Let's break the code into two lines.
preg_replace("~[^0-9]~", "", $phone);
First, we're going to replace matches to a regex with an empty string (in other words, delete matches from the string). The regex is [^0-9]
(the ~
on each end is a delimiter). [...]
in a regex defines a character class, which tells the regex engine to match one character within the class. Dashes are generally special characters inside a character class, and are used to specify a range (ie. 0-9
means all characters between 0
and 9
, inclusive).
You can think of a character class like a shorthand for a big OR
condition: ie. [0-9]
is a shorthand for 1 or 2 or 3 or 4 or 5 or 6 or 7 or 8 or 9
. Note that classes don't have to contain ranges, either -- [aeiou]

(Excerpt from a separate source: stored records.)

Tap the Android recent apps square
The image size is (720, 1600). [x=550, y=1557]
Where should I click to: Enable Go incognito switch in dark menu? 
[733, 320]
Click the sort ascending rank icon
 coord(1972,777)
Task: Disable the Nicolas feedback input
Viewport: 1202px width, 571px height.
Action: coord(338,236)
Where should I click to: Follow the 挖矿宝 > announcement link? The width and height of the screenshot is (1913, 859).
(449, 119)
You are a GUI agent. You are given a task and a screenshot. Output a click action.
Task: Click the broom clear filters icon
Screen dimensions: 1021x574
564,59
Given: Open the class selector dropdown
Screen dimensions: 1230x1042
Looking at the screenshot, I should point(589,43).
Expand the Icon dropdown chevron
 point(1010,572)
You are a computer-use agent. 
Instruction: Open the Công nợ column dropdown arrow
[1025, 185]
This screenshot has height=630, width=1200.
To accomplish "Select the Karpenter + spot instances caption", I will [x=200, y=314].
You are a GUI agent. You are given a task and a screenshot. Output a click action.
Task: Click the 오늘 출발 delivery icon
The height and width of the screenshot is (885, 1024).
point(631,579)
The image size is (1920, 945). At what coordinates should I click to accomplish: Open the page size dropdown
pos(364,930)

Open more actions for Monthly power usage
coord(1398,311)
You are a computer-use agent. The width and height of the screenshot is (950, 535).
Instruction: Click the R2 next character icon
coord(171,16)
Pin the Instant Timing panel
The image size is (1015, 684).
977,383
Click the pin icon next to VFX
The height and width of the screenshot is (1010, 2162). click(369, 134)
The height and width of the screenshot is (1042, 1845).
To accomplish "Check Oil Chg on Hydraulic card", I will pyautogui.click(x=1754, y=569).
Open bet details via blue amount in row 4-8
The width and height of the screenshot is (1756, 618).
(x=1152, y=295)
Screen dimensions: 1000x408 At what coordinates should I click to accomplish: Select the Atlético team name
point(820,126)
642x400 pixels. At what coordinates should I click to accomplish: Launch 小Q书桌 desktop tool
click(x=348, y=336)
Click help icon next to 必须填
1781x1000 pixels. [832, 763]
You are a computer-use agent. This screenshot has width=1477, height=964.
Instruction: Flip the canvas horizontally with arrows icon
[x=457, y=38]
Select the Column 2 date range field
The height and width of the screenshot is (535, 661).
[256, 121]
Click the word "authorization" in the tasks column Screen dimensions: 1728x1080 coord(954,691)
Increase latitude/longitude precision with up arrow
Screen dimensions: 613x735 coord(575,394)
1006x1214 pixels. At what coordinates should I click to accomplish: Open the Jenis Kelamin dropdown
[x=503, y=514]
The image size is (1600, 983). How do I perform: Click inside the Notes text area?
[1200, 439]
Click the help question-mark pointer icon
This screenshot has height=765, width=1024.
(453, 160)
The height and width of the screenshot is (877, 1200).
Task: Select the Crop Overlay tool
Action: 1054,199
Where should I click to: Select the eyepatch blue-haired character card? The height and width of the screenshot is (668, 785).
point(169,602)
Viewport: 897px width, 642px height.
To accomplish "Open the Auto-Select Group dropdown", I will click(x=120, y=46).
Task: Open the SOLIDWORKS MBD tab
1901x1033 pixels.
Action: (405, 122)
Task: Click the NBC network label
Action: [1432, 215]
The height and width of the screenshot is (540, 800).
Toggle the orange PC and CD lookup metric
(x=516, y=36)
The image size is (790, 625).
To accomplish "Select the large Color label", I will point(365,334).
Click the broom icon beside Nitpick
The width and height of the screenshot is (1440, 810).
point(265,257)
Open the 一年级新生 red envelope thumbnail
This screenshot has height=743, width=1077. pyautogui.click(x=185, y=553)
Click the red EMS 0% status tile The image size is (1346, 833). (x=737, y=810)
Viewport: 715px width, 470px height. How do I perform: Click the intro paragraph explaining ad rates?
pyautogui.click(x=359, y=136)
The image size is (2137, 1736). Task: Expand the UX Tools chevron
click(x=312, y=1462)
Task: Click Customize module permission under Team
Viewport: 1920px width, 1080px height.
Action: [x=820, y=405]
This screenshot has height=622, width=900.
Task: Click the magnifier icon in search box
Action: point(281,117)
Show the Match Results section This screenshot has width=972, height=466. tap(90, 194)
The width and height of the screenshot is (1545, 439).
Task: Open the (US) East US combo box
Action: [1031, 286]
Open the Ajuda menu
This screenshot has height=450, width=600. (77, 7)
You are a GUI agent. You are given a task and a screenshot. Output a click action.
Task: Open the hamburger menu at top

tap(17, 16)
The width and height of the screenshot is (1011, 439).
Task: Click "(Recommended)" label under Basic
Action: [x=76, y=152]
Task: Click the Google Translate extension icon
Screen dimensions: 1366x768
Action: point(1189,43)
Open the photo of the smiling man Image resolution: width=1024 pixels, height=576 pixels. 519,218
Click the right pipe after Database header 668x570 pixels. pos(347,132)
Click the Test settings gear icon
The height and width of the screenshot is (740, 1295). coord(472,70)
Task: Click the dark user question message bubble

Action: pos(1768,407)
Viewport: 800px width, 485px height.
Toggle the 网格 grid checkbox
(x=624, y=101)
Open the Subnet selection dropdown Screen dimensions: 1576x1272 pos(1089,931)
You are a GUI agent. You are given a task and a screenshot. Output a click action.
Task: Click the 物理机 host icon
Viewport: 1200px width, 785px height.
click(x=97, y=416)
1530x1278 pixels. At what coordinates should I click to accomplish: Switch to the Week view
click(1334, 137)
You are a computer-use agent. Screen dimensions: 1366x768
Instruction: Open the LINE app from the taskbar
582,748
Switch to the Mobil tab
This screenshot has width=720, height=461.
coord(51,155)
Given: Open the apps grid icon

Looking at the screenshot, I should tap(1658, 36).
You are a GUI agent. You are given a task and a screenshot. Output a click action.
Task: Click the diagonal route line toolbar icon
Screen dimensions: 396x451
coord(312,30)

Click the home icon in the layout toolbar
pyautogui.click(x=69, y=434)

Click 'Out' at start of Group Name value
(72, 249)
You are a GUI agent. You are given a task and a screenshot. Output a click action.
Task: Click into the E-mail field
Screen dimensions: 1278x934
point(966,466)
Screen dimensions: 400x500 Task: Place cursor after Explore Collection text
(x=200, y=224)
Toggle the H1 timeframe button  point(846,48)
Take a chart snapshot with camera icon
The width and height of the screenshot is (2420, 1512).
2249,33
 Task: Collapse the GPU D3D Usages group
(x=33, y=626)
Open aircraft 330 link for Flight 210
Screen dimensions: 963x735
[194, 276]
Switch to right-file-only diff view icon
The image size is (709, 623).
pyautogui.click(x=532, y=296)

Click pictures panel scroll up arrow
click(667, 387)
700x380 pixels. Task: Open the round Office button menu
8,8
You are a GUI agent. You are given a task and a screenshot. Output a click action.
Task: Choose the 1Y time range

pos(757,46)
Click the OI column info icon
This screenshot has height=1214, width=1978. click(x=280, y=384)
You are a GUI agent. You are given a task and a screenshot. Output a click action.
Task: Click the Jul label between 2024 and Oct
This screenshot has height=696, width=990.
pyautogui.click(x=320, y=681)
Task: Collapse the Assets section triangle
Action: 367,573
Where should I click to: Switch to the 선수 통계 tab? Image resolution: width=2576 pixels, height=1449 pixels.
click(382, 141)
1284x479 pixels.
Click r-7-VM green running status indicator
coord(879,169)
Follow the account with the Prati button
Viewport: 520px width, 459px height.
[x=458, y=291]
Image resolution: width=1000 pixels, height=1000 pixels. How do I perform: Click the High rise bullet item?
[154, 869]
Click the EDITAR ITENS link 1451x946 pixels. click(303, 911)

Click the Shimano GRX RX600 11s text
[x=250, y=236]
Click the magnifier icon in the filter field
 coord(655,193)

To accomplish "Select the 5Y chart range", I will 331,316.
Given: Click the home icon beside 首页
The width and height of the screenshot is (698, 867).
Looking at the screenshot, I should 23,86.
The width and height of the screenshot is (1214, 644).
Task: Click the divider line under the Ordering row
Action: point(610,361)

is a character class that matches a or e or i or o or u
(or in other words, any vowel).
When the first character in the class is ^
, the class is negated, which means that the regex engine should match any character that isn't in the class. So when you put all that together, the first line removes anything that isn't a digit (a character between 0
and 9
) from $phone
.
preg_match('~([0-9]{3})([0-9]{3})([0-9]{4})~', $phone, $matches);
The second line tries to match $phone
against a second expression, and puts the results into an array called $matches
, if a match is made. You will note there are three sets of brackets; these define capturing groups -- ie. if there is a match of a pattern as a whole, you will end up with three submatches, which in this case will contain the area code, prefix and suffix of the phone number. In general, anything contained in brackets in a regular expression is capturing (while there are exceptions, they are beyond the scope of this explanation). Groups can be useful for other things too, without wanting the overhead of capturing, so a group can be made non-capturing by prefacing it with ?:
(ie. (?:...)
).
Each group does a similar thing: [0-9]{3}
or [0-9]{4}
. As we saw above, [0-9]
defines a character class containing the digits between 0 and 9 (as the classes here don't start with ^
, these are not negated groups). The {3}
or {4}
is a repetition operator, which says "match exactly 3 (or 4) of the previous token (or group)". So [0-9]{3}
will match exactly three digits in a row, and [0-9]{4}
will match exactly four digits in a row. Note that the digits don't have to be all the same (ie. 111
), because the character class is evaluate for each repetition (so 123
will match because 1 matches [0-9]
, then 2 matches [0-9]
, and then 3 matches [0-9]
).